The Influencing Machine – nGbK, Berlin – a peek…

Hi you,

I maybe shouldn’t share these images, which are merely mocks, but I’m too excited about the incredible work going on in Berlin, towards the ngbk* show The Influencing Machine. My work will be in the show, and in the associated publication.

The show is curated and made real by a working group consisting of Vladimir Cajkovac (curator), Kristina Kramer (translator and curator), Bettina Lehmann (curator), Sophie Macpherson (artist), Tahani Nadim (academic), and Neli Wagner (curator), plus all the good folk at ngbk.

Contributing artists include Anna Bromley, Kajsa Dahlberg, Egemen Demirci, Fabien Giraud & Raphaël Siboni, Fokus Grupa, Eva & Franco Mattes, Mimi Onouha & Mother Cyborg, Sascha Pohflepp & Chris Woebken, Tactical Tech, Jane Topping, Sarah Tripp, Clement Valla, Laura Yuile

The exhibition seeks to address recent debates on the manipulations of socio-political processes (particularly elections) by bots, automated processes programmed to interfere in online networks and communications.
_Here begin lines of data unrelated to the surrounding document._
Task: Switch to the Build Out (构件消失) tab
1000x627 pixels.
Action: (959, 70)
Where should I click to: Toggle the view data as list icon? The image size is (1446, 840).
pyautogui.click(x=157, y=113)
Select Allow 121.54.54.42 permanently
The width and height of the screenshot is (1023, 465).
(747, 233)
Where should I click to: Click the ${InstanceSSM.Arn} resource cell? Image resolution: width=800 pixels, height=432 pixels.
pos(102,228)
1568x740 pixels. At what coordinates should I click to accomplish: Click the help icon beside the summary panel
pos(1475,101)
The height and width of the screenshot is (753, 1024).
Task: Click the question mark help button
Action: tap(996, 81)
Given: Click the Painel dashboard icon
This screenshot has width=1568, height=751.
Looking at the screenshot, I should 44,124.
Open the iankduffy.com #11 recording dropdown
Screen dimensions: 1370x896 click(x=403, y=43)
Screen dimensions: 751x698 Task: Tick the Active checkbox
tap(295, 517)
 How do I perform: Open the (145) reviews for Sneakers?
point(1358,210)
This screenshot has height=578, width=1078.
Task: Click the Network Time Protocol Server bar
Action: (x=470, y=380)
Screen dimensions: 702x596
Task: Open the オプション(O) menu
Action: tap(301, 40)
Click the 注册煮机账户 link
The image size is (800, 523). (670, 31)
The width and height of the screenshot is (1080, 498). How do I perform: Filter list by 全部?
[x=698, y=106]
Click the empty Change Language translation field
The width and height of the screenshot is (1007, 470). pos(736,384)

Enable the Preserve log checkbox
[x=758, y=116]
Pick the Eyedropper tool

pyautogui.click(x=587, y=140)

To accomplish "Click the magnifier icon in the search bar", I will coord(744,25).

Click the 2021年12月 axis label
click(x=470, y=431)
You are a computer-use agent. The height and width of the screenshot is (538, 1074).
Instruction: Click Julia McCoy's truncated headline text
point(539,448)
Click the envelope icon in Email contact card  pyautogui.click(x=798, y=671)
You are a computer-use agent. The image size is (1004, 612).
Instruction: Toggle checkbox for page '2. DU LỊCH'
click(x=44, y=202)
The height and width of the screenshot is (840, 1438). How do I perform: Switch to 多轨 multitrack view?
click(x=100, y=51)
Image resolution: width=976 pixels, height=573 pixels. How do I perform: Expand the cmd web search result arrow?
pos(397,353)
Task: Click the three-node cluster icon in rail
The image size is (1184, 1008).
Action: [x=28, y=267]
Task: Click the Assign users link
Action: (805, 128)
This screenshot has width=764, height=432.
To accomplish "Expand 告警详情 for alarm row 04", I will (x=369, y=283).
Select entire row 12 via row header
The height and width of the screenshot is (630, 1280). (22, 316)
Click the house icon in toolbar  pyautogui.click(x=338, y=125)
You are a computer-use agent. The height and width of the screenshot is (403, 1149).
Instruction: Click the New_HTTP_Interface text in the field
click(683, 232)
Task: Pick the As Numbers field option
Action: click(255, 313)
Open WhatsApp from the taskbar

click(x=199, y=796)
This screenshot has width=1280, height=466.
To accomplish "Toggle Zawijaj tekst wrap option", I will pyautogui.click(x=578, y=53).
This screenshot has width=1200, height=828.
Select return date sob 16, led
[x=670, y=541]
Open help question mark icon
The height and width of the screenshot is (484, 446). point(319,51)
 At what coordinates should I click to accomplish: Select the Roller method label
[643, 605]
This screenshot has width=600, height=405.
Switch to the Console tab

We are interested in extending the available vocabulary and imagination for talking and thinking about the phenomenon of “political bots” in a two-fold manner: Firstly, by focusing on the socio-material dimensions of “bots” (infrastructures, labour processes, historical narratives) and secondly, by suggesting that technologies such as bots are always already political, that is, they are the articulation of historically specific interests and positions.  (Tahani Nadim)

The Influencing Machine runs: December 1st  to January 20th. We should, like, totally go.

See also:

*The neue Gesellschaft für bildende Kunst (nGbK), founded with a grass-roots structure in 1969, is today one of Germany’s most significant and largest art societies. The unique structure of the nGbK enables its members to directly influence its thematic orientation: exhibitions, interventions, research projects, event series and publications are developed in interdisciplinary project groups. The nGbK has established itself as an innovative venue for contemporary art and exhibition production which has left its mark on generations of curators, artists and creatives, and whose experimental exhibition concepts count as path-breaking. They have provided important impetus and continue to engage with relevant socio-political topics. Themes such as racism, National Socialism and urban politics are negotiated time and again, with a further focus placed on (post)migrant, (post)colonial and gender issues.